PNS Neuroglial cells (2 types):
Shwann Cells, Satellite Cells
Shwann cells: (no arms)
flattened cells, wrap around axons that form myelin sheath in PNS
Satellite cells: (flat, no arms)
flattened cells surround cell bodies to provide support framework.
Neurons
structural unit of nervous system
Neurons consist of :
dendrites, axon, myelin sheath, cell body (nucleus/ nucleolus), axon terminals
Cell body (soma/ perikaryon):
Amitotic nature (repair not divide), Axon hillock (axon originates), Neurofibrils (intermediate filaments maintain shape)
dendrites:
short, branching, pass electrical impulse on to cell body. electrical signals passed along GRADED POTENTIAL.
Axons:
slender long processes, conduct electrical impulses. (collaterals= side branches)
Axons 2 movements:
anterograde (towards axon terminus), retrograde (towards cell body).
synapse:
gap between dendrites of one neuron and axon terminals of another neuron
Myelination:
myelin sheath (insulates to protect elecritcal impulse from shorting out). White matter.

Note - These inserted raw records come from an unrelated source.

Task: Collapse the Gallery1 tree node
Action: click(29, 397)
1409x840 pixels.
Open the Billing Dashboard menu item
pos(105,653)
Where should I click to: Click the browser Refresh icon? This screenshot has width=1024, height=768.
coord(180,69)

Two cells giving rise to myelin sheath:
shwann cells in PNS and Oligodendrocytes in CNS
Nodes of Ranvier:
myelin sheath gaps
structural classification (3):
Multipolar, Bipolar, Unipolar.
Multipolar
many dendrties, one axon (Most in CNS). purkinje fibres (heart), pyrimidal cells, granule.
Bipolar
one fused dendrite and axon.
Unipolar
one process emerging from cell body
Nuclei:
CNS cluster of cell bodies on the neurons
ganglia :
PNS cluster of cell bodies on the neurons
Afferent
sensory
Efferent
motor
Interneurons
association neurons
membrane ion channels:
leakage (always open), Gated Channels (chemically, voltage, mechanically)

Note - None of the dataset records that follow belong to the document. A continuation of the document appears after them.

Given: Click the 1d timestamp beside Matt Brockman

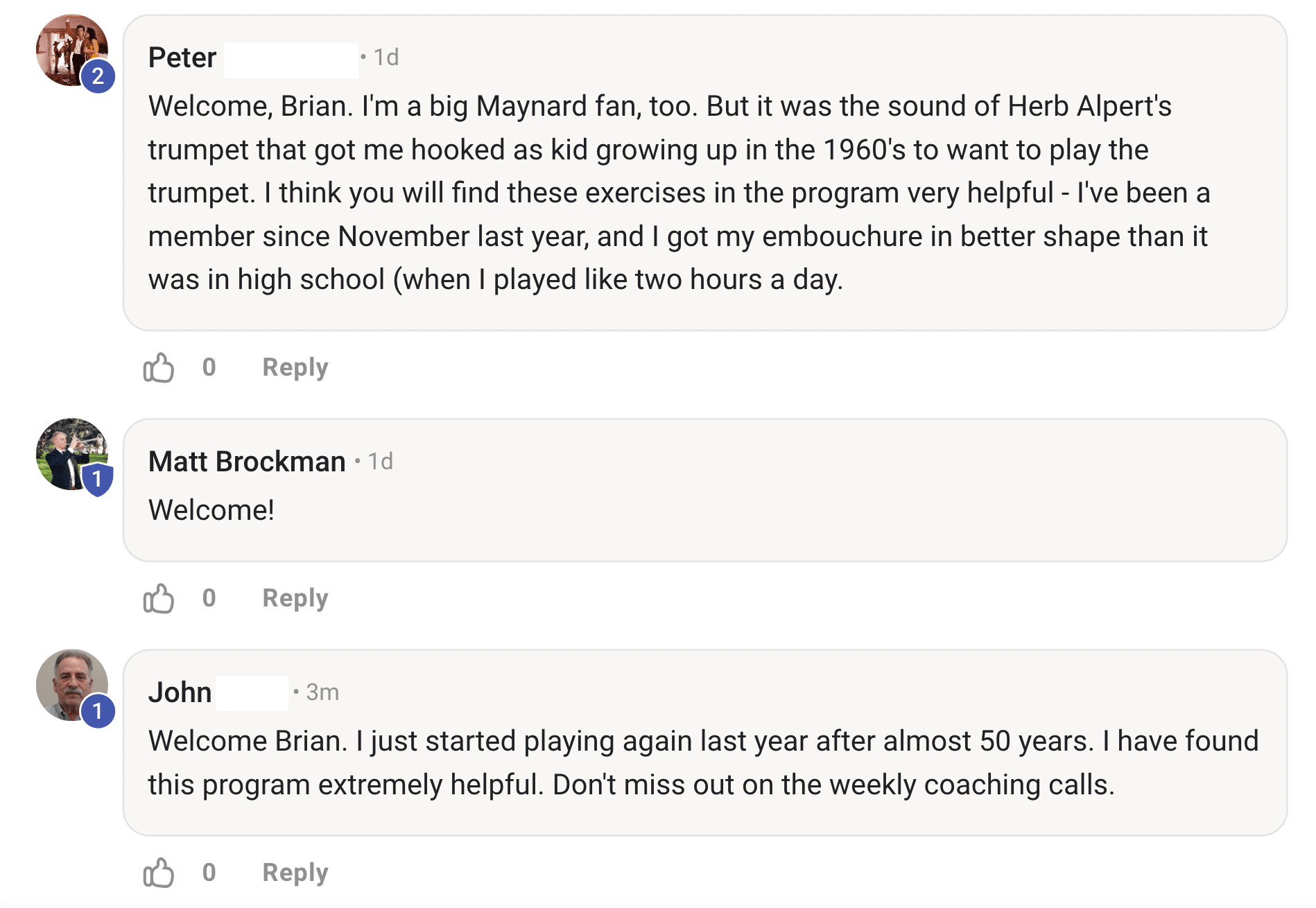Looking at the screenshot, I should [x=380, y=462].
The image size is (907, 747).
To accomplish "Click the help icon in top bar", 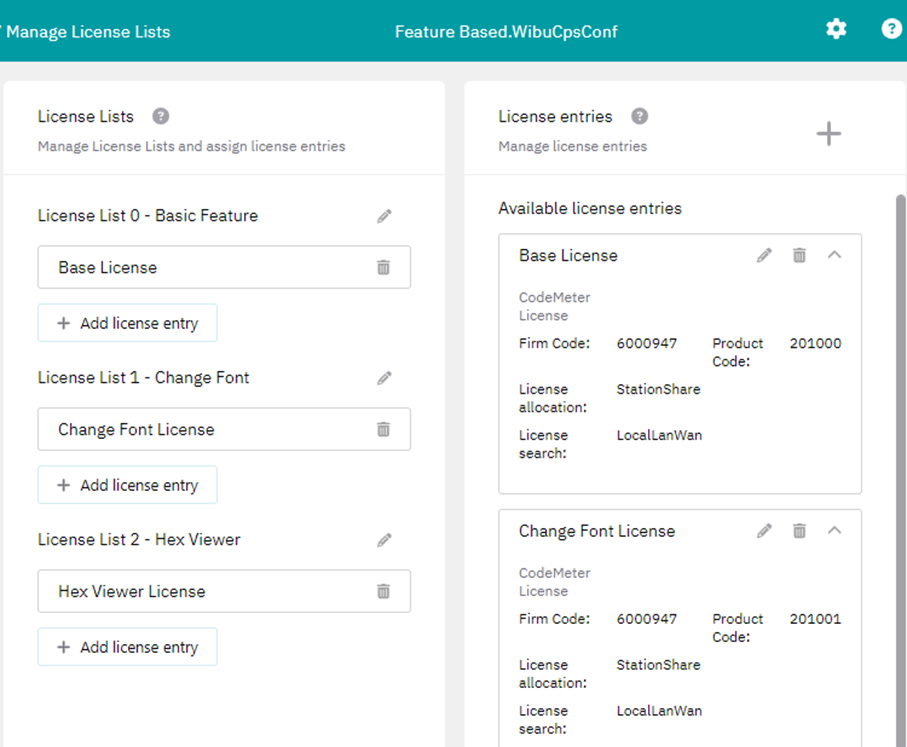I will tap(891, 29).
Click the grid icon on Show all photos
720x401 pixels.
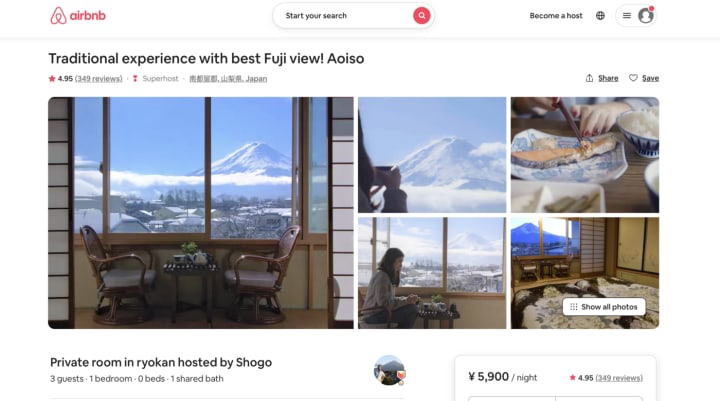click(x=574, y=307)
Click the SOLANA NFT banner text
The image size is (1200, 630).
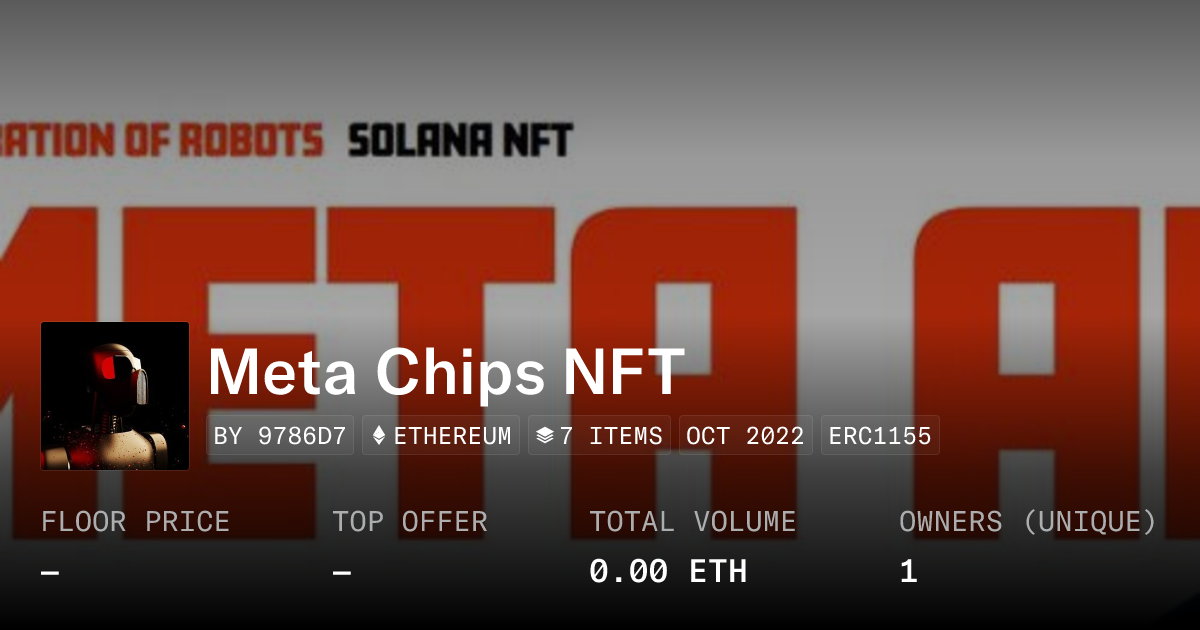460,140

chemically gated channels:
open with the binding of specific neurotransmitters (sodium/ potassium)
voltage gated channels:
open and close in response to membrane potential
mechanically gated channels:
open and close to physically deformation of receptors
resting membrane potential
K+ greater intracellular and membrane more permeable to K+ so “leaks” or diffuse out of cell. SODIUM POTASSIUM PUMP (moves K+ back into cell) And sodium moves in (pump moves it out) . -70mv
polar
unequal sharing of electrons. (opp charges at both ends)
polarization:
-70mv (depolarization) -80mv (hyperpolarization) -60 (repolarization)

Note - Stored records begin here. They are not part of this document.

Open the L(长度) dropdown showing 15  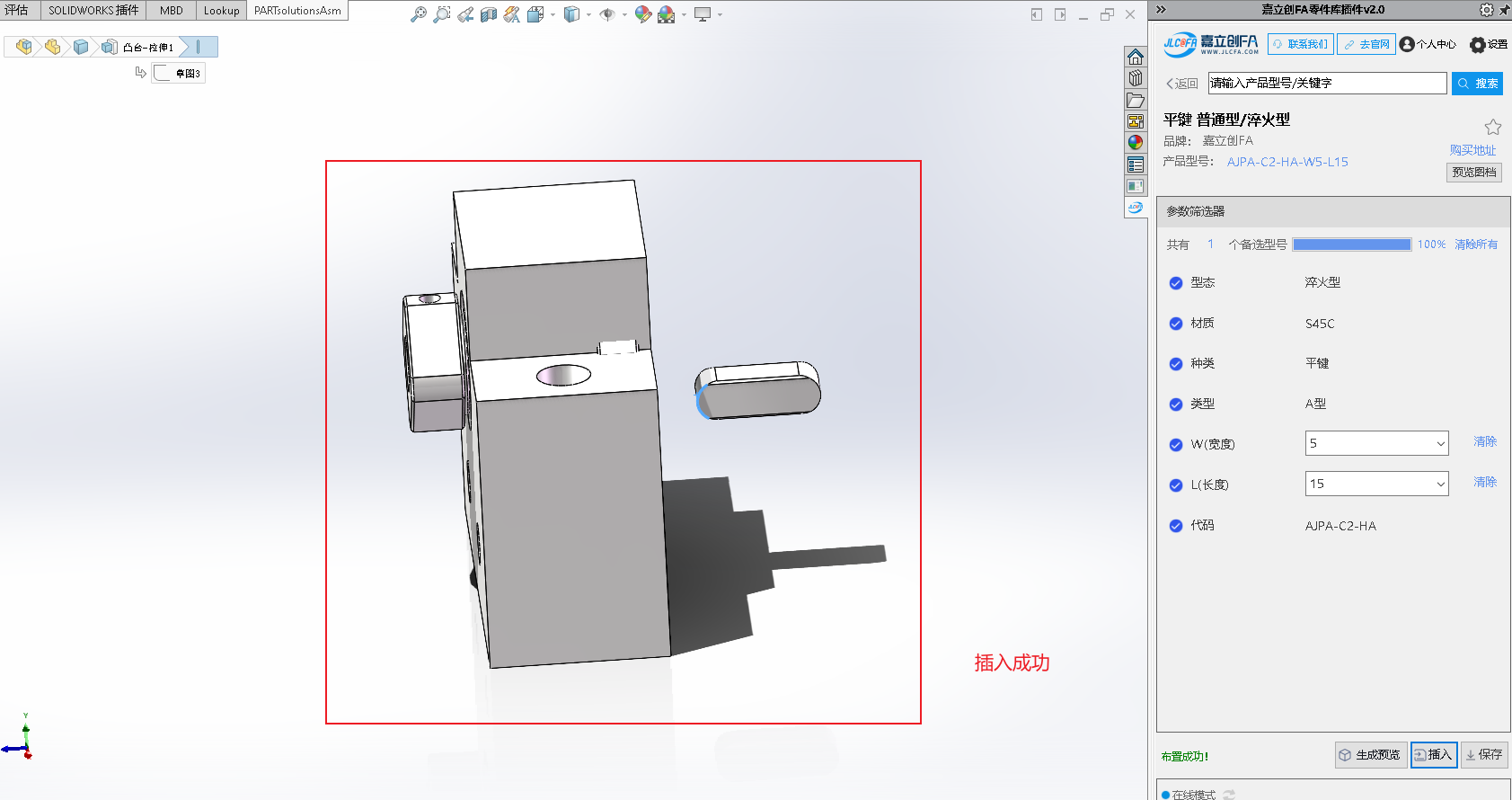tap(1376, 484)
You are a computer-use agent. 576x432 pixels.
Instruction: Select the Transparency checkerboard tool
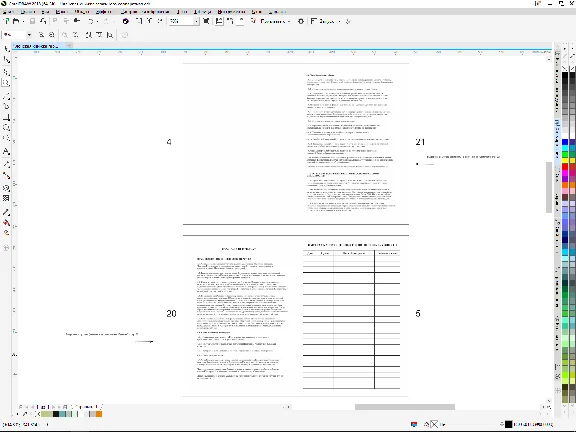coord(6,198)
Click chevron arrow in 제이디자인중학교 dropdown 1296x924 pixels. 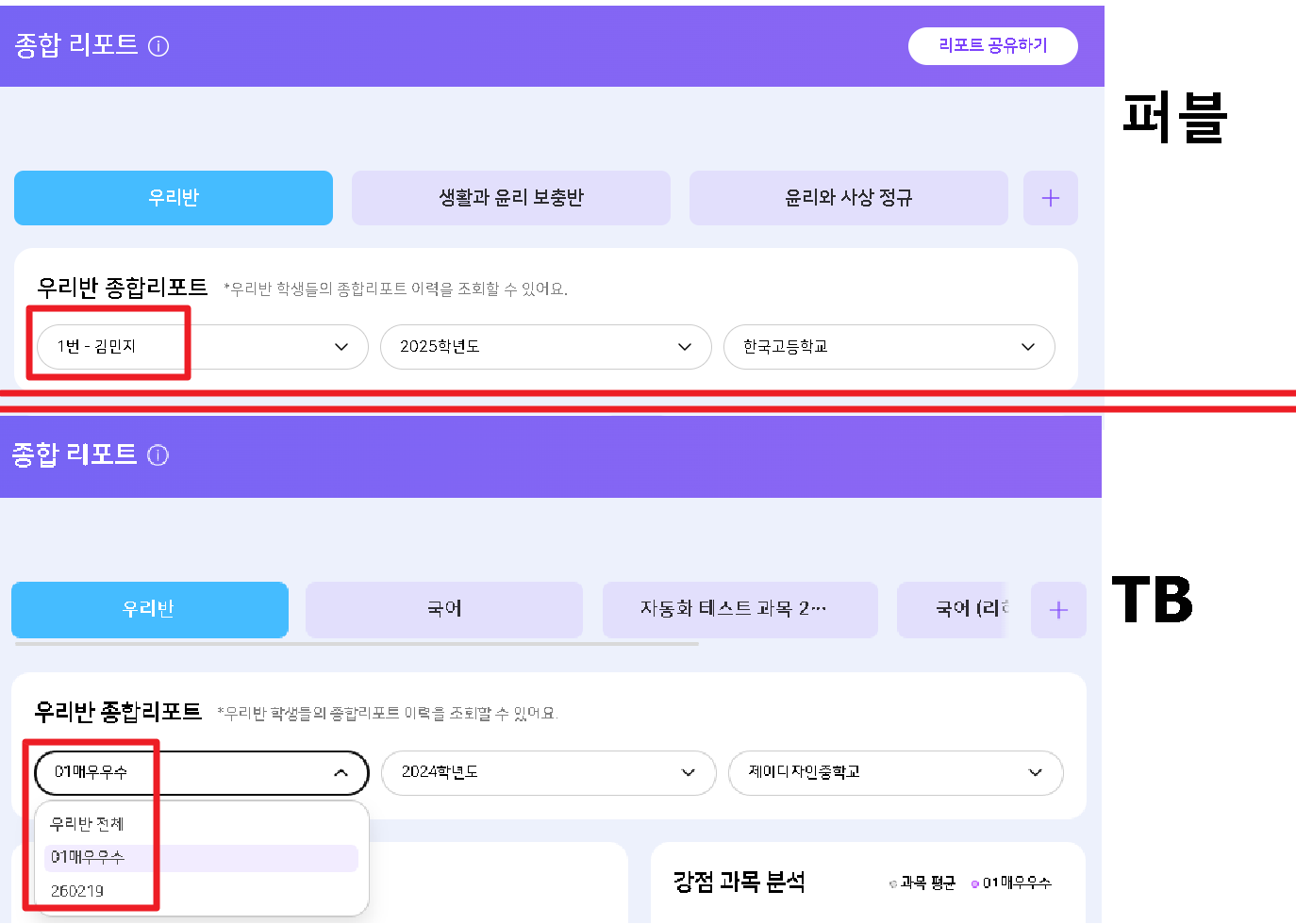(1035, 773)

2 types of electrical signals :
graded potential, action potentials
graded potential
decreases with distance travelled.
action potentials
occurs in muscle cells. always the same “wave” regardless of stimilus. (DOES NOT DECREASE OVER TIME) de-polarizing, hyperpolarizing, polarizaing.
4 stages of action potential:
resting state, depolarization, repolarization, hyperpolarization
Resting state:
Na and K channels closed. activation gates closed / inactivation gates open.
Depolarization:
moving up. Na+permeability increases; membrane potential reverses. Na+ gates open; K+ gates remain closed.
Repolarization:
dropping back down to close. Na+ gates close, K+ gates open.
Hyperpolarization:
“undershoot” takes a little while to close. K+ gates close.
propagation of action potential:
constantly being attracted to the negatives. impulses will only travel in one direction away from the trigger zone.
speed up impulse:
temperature (warmer), myelin sheath (insulation/ prevent leakage), larger diameter
Synapses
as
neurotransmitters:
bind to receptors and trigger opening or closing of ion channels. Examples: Acetylcoholine, Dopamine, Serotoni, GABA, Epineprhine.